ダビデ王の時代、イスラエルには不思議な光景がありました。二つの幕屋が、わずか十キロほどを隔てて、同じ時に立っていたのです。
ギベオンには、モーセの幕屋がありました。見るからに堂々としたものでした。青銅の祭壇があり、重い垂れ幕があり、祭司たちがおり、幾世紀もの伝統が積み重なっていました。すべてがそろっていたのです——ただ一つ、契約の箱を除いては。
シオンには、ダビデの幕屋がありました。ただの、開け放たれた粗末な天幕です。隔ての厚い垂れ幕もなく、洗いのための洗盤もありませんでした。
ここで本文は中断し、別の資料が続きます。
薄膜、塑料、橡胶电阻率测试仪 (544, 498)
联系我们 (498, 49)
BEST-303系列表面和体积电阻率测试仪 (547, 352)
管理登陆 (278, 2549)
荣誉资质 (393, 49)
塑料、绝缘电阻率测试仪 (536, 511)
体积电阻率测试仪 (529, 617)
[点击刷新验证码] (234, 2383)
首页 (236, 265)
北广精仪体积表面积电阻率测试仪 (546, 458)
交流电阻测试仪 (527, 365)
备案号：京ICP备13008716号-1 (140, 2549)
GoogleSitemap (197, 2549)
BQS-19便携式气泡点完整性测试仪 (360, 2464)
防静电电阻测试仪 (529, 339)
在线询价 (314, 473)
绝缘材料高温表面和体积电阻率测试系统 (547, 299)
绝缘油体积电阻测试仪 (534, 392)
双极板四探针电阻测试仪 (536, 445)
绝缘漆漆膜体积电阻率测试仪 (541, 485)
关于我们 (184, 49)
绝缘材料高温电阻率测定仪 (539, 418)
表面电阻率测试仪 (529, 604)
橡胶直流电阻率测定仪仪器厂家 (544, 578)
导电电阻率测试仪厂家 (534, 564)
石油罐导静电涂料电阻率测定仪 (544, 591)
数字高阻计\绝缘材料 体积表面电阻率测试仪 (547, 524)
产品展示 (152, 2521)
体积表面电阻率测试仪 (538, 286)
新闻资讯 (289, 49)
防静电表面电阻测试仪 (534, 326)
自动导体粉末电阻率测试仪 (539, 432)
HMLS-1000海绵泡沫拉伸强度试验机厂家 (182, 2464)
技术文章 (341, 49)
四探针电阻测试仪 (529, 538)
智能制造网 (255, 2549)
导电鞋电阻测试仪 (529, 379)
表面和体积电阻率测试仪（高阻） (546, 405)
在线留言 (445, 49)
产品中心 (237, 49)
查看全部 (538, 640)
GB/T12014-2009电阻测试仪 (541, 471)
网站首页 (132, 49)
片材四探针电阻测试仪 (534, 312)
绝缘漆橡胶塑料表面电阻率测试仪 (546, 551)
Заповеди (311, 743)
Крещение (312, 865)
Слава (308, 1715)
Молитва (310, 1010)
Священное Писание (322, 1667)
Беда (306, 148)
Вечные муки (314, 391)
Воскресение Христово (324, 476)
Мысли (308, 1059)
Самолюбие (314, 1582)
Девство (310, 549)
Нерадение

けれども、そこには契約の箱がありました。神ご自身の、現れた臨在です。
宗教であれば、迷わずモーセの幕屋に賭けたでしょう。歴史があり、規定があるのですから。
しかし預言者アモスは、終わりの日に神が建て直されるのは、モーセの構造ではないと告げました。こう語られています。
「その日には、わたしはダビデの倒れた幕屋を興し……」 アモス書 9:11 (口語訳)
神は、宗教的な構造を建て直すことにも、律法的な隔てを積み直すことにも、ご自分と民との間に距離を置くことにも、関心をお持ちではありません。神が建て直しておられるのは、親しく交わる場所です。隔ての幕のない、あの場所なのです。
神は、ギベオン(規定を守ること)から、シオン(愛する交わり)へと、わたしたちを移してくださいます。